> [GEVRAAGDE TAAK]:
Wil je het stuk vanaf de regel met "Describe the element at coordinates (358, 536)" tot en met de regel met "What do you see at coordinates (695, 714)" opnieuw geven, met "in the screenshot" overal omgewisseld voor "on the screen" en de rest ongewijzigd?

> [GETOONDE GEGEVENS]:
**********
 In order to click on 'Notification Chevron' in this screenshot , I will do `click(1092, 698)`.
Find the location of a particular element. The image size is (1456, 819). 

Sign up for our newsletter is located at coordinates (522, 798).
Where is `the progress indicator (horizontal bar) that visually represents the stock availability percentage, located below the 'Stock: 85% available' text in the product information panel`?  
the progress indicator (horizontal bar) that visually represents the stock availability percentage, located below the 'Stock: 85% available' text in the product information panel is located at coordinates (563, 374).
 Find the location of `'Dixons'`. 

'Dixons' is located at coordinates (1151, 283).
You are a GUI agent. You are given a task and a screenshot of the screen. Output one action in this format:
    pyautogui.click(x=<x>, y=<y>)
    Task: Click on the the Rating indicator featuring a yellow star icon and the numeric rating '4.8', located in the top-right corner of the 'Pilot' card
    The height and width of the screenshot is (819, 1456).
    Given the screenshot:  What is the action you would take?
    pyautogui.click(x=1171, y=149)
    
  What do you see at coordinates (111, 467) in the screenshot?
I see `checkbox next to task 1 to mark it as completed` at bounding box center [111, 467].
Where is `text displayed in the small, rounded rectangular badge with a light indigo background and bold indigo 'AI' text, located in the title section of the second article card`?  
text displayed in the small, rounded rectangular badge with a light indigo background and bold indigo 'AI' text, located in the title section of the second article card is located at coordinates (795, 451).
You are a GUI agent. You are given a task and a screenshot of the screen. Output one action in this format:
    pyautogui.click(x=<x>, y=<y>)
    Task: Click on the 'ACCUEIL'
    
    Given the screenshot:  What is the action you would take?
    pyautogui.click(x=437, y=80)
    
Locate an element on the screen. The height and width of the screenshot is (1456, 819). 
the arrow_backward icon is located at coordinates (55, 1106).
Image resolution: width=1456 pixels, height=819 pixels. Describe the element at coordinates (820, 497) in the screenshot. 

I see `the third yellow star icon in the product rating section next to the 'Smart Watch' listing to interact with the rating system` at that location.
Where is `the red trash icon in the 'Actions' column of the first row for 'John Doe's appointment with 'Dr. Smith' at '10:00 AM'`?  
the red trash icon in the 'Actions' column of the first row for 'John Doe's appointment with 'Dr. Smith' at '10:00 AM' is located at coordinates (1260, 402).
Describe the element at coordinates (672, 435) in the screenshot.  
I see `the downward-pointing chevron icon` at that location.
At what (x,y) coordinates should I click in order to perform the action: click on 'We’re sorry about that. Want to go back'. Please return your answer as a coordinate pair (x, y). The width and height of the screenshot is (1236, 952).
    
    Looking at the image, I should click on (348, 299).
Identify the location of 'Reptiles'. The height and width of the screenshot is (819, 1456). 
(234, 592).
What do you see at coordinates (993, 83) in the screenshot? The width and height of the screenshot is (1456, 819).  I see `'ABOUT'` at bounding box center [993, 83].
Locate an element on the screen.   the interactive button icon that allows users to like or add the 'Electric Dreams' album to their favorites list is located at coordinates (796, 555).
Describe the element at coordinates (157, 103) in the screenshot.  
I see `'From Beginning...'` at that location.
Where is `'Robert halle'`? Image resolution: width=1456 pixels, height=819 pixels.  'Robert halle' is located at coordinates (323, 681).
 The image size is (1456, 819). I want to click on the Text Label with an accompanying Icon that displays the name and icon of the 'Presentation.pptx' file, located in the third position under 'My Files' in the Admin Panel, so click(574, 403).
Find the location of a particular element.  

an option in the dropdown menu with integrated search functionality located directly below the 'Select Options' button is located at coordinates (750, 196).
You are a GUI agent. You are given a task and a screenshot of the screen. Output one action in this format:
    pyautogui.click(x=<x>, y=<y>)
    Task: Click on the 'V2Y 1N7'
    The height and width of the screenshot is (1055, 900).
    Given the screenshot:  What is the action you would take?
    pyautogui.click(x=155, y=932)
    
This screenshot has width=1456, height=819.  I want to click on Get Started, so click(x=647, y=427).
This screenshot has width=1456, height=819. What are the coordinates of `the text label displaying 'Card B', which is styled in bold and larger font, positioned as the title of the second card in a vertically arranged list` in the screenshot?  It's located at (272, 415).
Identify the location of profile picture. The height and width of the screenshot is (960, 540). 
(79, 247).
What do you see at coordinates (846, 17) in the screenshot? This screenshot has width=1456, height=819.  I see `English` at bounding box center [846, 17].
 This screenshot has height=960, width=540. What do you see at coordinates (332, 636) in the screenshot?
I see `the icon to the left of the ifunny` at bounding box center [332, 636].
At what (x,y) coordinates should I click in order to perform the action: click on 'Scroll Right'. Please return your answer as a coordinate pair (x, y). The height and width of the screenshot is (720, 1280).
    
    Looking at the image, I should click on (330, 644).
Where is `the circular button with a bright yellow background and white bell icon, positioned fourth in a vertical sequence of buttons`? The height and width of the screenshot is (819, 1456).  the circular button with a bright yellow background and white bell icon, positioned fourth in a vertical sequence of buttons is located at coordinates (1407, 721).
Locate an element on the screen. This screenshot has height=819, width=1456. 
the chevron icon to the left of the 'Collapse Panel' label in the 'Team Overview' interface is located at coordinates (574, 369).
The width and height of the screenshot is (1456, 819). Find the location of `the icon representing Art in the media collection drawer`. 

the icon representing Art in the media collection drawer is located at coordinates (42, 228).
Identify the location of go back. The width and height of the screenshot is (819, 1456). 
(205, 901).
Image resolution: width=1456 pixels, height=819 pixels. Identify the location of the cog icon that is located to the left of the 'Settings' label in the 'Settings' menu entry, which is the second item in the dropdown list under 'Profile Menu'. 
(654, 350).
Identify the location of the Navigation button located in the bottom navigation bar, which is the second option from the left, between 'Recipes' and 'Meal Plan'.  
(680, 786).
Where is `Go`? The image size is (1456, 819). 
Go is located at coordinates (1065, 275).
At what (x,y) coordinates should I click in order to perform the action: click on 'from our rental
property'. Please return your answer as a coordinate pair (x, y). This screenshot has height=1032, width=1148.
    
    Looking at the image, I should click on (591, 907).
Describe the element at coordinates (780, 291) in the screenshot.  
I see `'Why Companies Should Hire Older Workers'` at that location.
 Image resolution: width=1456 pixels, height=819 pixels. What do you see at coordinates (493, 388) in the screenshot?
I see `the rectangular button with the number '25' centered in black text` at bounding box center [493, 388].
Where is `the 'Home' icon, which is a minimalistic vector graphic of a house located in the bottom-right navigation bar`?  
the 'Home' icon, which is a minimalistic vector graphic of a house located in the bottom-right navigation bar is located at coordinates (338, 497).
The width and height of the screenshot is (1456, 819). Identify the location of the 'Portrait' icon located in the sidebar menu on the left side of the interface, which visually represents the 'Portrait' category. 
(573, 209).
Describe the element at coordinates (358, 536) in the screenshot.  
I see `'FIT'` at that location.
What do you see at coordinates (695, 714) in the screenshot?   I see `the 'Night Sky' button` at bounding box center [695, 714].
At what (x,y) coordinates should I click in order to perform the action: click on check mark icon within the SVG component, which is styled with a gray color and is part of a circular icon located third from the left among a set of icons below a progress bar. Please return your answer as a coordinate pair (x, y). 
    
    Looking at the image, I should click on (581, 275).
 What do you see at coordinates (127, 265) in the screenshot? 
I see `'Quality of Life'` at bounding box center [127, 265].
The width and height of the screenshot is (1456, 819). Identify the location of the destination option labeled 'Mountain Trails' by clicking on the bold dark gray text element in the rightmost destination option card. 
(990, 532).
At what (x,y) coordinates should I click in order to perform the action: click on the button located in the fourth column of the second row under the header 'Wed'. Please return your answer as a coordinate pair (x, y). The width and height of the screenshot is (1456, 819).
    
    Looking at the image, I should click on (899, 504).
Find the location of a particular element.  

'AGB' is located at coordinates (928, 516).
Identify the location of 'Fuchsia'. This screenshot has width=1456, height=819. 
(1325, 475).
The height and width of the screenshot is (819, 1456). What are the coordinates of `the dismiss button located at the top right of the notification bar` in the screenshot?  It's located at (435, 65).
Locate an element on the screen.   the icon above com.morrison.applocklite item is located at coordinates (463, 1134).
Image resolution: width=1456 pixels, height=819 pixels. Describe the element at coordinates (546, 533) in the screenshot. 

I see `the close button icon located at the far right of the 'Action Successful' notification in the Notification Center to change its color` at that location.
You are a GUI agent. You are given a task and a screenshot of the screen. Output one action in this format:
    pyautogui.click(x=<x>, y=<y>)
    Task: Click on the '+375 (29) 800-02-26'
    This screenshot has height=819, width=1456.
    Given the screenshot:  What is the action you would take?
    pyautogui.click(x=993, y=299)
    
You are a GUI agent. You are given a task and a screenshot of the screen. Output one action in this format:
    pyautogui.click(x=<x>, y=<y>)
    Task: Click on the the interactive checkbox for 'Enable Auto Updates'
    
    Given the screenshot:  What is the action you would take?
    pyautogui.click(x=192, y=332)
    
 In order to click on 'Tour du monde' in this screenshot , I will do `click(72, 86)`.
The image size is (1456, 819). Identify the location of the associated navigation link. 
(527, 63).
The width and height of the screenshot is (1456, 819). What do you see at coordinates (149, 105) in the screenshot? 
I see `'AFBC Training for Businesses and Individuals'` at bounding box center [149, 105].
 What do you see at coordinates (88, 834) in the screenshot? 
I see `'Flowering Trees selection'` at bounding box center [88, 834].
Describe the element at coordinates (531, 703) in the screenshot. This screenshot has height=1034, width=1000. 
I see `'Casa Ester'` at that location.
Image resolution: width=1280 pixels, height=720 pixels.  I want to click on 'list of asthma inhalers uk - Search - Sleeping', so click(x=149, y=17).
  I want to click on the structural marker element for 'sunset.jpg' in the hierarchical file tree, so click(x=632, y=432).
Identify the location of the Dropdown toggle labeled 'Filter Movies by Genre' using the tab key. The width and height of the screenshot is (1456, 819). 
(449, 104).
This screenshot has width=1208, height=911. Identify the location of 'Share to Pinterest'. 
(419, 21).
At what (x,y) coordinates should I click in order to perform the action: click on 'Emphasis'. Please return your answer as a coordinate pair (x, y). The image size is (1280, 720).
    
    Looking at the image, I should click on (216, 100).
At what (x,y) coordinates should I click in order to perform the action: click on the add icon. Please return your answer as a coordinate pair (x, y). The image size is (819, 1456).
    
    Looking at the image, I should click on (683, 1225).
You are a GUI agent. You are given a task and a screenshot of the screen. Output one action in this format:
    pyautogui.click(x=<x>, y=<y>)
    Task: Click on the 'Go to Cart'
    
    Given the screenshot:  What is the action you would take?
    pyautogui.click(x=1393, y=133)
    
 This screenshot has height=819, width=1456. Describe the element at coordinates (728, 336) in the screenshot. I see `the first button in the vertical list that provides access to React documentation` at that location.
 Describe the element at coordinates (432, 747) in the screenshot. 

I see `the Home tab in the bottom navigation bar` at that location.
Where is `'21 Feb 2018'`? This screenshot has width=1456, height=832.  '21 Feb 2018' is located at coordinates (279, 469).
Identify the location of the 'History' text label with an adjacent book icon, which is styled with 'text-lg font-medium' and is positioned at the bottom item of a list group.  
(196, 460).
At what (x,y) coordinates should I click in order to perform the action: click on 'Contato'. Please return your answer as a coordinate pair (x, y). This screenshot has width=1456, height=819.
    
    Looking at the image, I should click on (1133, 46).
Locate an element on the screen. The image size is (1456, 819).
**********
> [ANTWOORD OP TAAK]:
Describe the element at coordinates (358, 536) on the screen.  
I see `'FIT'` at that location.
What do you see at coordinates (695, 714) on the screen?   I see `the 'Night Sky' button` at bounding box center [695, 714].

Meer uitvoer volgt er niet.